(Excerpted data Opens)
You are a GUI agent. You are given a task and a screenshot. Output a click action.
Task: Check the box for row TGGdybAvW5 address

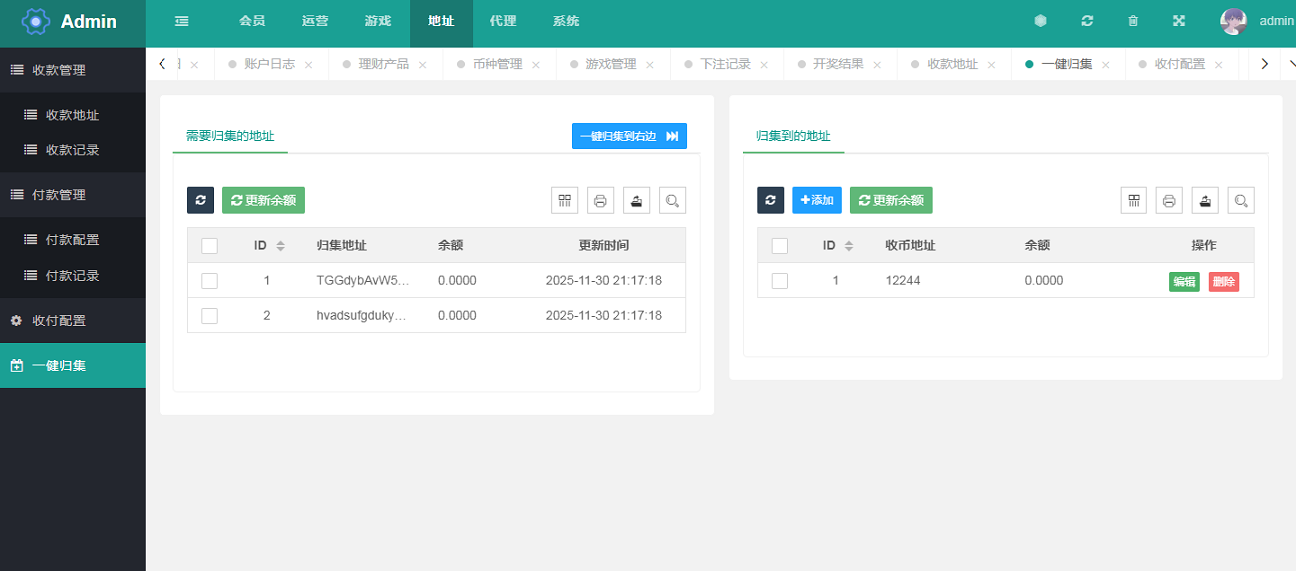pos(209,281)
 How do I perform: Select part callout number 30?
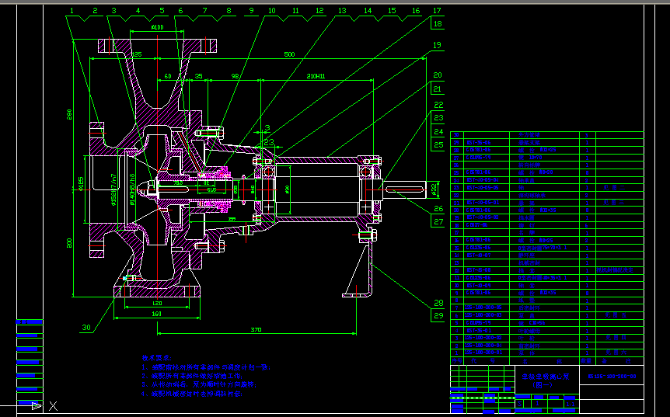86,327
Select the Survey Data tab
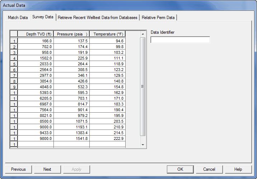257x179 pixels. click(43, 17)
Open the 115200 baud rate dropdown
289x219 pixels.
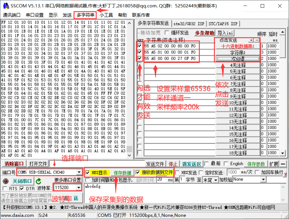pyautogui.click(x=78, y=187)
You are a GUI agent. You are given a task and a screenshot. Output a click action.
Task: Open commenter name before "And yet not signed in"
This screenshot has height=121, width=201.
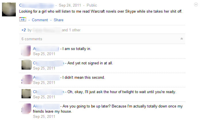point(49,63)
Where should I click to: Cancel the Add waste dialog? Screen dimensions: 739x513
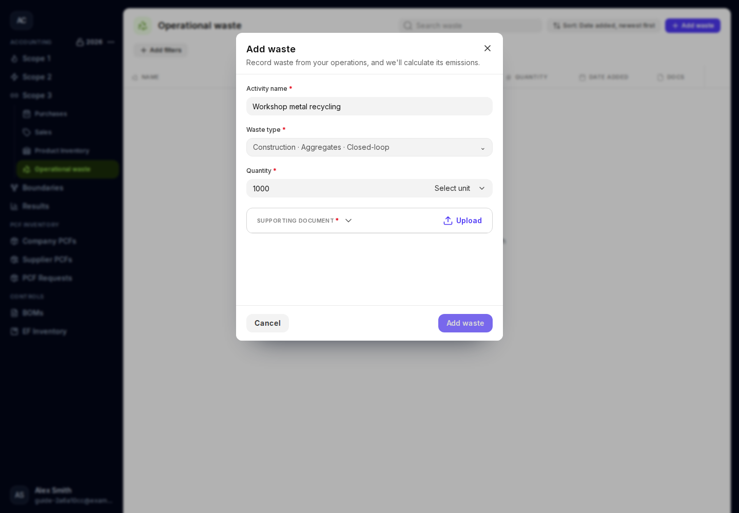(267, 323)
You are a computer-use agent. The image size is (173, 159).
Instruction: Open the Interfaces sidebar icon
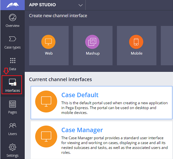pyautogui.click(x=13, y=82)
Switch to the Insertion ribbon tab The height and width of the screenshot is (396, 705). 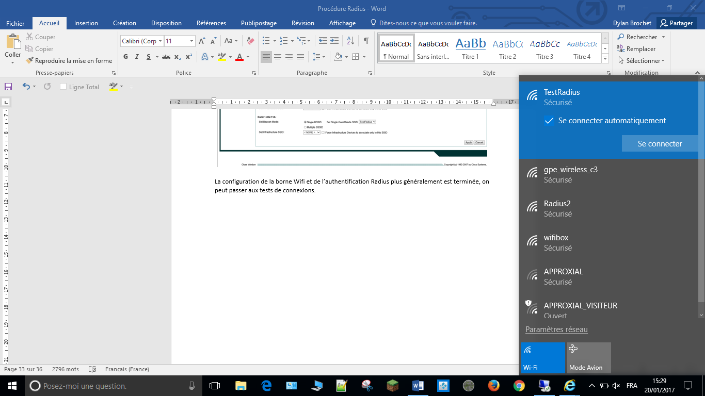coord(86,23)
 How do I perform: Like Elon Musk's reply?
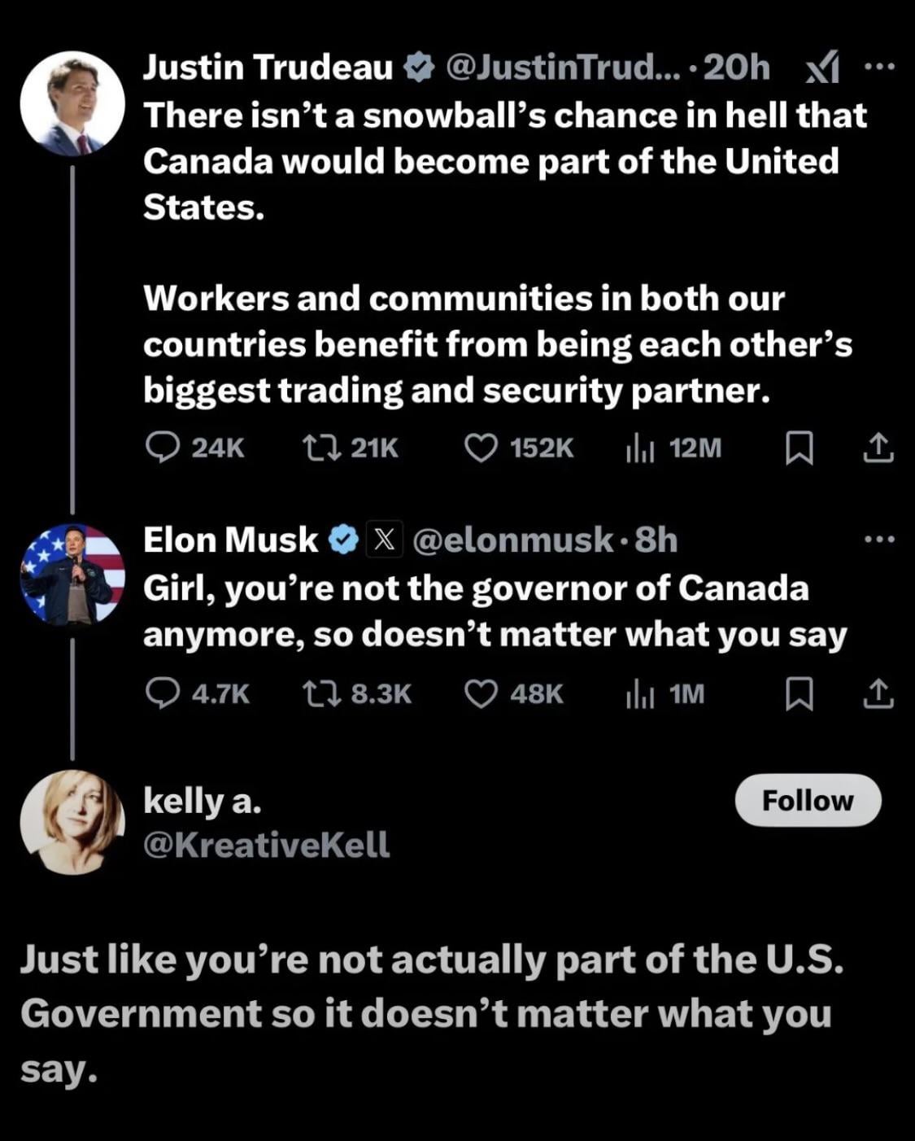click(481, 693)
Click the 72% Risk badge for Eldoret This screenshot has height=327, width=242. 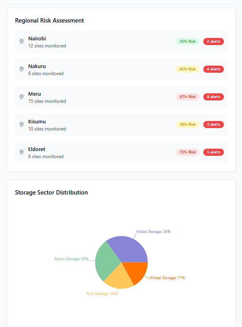[188, 152]
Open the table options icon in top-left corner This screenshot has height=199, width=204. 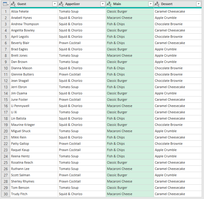[5, 4]
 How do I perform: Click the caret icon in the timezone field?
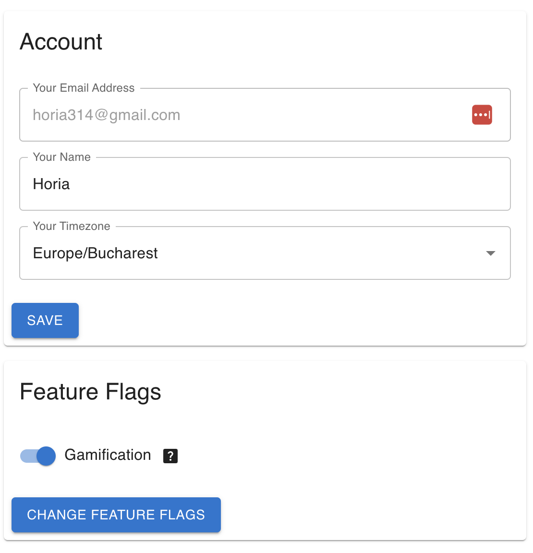point(490,253)
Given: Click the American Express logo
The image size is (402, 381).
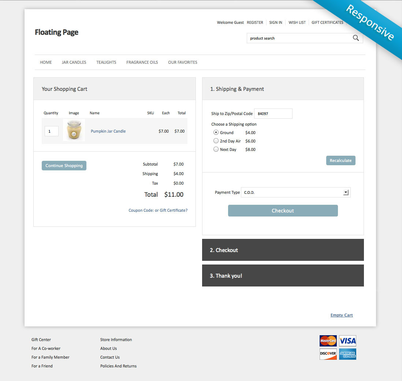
(Excerpted data Closes)
* What needs to be done *
Tally the lines of the material that include "image". Only the total should be given.

* Finished exercise *
2